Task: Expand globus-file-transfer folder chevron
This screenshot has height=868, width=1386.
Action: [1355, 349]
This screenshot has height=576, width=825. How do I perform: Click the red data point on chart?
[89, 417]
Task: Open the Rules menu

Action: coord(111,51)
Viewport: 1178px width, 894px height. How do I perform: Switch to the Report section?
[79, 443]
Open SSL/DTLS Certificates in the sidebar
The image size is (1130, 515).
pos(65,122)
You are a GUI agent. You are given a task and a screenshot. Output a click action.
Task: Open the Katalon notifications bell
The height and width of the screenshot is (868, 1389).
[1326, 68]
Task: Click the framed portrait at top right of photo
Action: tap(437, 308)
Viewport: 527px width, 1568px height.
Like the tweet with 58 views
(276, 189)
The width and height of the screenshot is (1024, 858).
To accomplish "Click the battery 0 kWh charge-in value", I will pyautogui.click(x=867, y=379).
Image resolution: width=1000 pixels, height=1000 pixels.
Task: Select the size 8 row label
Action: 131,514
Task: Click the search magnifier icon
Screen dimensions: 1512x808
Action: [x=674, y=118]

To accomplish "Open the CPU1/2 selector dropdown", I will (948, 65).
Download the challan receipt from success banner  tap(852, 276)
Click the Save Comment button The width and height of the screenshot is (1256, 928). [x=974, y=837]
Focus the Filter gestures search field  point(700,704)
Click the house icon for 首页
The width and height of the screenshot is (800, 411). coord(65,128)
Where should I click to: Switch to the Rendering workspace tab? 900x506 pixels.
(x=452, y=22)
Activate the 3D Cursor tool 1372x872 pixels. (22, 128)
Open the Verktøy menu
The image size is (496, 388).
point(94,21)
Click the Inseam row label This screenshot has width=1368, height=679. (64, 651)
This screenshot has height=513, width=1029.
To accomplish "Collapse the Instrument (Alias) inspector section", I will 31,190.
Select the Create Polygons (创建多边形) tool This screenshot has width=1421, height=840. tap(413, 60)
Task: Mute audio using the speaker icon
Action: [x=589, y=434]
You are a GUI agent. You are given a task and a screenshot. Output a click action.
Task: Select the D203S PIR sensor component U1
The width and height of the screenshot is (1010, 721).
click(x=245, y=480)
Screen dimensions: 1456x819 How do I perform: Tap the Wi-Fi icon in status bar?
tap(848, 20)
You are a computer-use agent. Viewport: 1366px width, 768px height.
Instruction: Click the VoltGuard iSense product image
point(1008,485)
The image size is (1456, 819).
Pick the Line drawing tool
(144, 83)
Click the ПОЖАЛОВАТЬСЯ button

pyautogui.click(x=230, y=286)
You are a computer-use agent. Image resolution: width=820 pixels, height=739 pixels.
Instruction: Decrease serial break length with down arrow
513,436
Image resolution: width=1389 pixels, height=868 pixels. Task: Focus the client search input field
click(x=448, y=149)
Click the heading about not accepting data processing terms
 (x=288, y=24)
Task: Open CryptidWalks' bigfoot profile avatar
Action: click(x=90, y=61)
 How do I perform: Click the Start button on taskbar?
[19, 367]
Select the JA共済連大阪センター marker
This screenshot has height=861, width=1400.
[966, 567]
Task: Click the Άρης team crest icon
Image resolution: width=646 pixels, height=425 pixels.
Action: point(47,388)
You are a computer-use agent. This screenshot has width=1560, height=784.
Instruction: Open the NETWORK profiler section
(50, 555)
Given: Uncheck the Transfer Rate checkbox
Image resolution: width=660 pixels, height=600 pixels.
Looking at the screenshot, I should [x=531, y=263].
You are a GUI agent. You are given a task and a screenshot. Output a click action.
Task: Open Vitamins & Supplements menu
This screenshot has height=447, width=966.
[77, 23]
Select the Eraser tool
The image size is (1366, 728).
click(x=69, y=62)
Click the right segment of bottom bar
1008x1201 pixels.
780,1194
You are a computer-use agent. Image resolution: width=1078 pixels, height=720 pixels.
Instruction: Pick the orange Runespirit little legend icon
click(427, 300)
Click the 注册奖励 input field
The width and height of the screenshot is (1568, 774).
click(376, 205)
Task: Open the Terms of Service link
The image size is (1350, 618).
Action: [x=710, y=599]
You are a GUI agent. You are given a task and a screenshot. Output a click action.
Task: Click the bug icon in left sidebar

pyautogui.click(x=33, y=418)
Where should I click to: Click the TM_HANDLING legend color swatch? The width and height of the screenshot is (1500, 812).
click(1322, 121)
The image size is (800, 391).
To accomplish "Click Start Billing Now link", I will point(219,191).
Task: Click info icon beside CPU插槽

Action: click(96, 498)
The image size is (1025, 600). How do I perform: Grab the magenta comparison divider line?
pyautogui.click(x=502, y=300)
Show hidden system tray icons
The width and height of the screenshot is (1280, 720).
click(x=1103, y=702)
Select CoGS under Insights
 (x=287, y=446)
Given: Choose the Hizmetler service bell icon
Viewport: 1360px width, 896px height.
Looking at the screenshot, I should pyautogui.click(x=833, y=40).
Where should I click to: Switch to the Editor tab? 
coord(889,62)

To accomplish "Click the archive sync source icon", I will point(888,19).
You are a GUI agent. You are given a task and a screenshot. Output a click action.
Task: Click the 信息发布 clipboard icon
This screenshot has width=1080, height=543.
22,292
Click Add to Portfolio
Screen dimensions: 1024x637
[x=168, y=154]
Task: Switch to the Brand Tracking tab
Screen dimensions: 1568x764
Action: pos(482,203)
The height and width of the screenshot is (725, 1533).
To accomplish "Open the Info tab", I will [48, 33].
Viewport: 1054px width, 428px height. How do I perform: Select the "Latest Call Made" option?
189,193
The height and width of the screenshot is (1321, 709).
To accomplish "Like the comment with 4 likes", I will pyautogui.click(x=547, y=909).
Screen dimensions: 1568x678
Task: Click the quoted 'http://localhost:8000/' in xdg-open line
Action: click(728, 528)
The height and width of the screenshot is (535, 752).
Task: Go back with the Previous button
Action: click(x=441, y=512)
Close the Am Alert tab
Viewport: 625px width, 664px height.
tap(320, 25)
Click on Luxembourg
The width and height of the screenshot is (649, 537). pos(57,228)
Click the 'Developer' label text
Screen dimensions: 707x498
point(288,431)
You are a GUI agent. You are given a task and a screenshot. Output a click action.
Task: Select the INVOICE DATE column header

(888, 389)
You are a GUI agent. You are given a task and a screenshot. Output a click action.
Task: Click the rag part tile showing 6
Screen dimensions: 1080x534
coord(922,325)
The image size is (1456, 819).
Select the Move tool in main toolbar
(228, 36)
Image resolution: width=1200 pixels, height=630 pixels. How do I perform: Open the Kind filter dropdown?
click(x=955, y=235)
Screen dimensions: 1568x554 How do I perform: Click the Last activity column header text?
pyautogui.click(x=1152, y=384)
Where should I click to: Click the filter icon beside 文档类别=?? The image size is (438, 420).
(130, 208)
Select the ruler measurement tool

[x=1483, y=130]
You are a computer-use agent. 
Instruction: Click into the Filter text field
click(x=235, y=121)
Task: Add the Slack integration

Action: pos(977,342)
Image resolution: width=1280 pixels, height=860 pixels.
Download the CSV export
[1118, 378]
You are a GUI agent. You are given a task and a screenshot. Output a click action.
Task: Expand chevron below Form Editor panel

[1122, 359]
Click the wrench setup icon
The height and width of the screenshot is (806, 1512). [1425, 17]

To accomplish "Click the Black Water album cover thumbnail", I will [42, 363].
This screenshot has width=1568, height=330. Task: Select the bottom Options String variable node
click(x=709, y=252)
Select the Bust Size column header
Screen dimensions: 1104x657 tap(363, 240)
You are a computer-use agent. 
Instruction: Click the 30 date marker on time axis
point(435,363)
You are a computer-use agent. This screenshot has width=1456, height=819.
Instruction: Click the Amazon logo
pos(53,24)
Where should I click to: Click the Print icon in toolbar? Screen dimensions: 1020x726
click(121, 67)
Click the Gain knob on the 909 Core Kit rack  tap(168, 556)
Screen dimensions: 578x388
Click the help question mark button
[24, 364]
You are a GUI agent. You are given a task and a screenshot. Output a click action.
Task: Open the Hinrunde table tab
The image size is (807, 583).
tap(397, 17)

◇ ◇ ◇ ◇ ◇ ◇ ◇

## Do this
Copy the stretch of the listing above from the line containing "Select CoGS under Insights" through the line containing "tap(320, 25)", reproducing every line exactly.

## Exercise output
Select CoGS under Insights
 (x=287, y=446)
Given: Choose the Hizmetler service bell icon
Viewport: 1360px width, 896px height.
Looking at the screenshot, I should pyautogui.click(x=833, y=40).
Where should I click to: Switch to the Editor tab? 
coord(889,62)

To accomplish "Click the archive sync source icon", I will point(888,19).
You are a GUI agent. You are given a task and a screenshot. Output a click action.
Task: Click the 信息发布 clipboard icon
This screenshot has width=1080, height=543.
22,292
Click Add to Portfolio
Screen dimensions: 1024x637
[x=168, y=154]
Task: Switch to the Brand Tracking tab
Screen dimensions: 1568x764
Action: pos(482,203)
The height and width of the screenshot is (725, 1533).
To accomplish "Open the Info tab", I will [48, 33].
Viewport: 1054px width, 428px height. How do I perform: Select the "Latest Call Made" option?
189,193
The height and width of the screenshot is (1321, 709).
To accomplish "Like the comment with 4 likes", I will pyautogui.click(x=547, y=909).
Screen dimensions: 1568x678
Task: Click the quoted 'http://localhost:8000/' in xdg-open line
Action: click(728, 528)
The height and width of the screenshot is (535, 752).
Task: Go back with the Previous button
Action: click(x=441, y=512)
Close the Am Alert tab
Viewport: 625px width, 664px height.
tap(320, 25)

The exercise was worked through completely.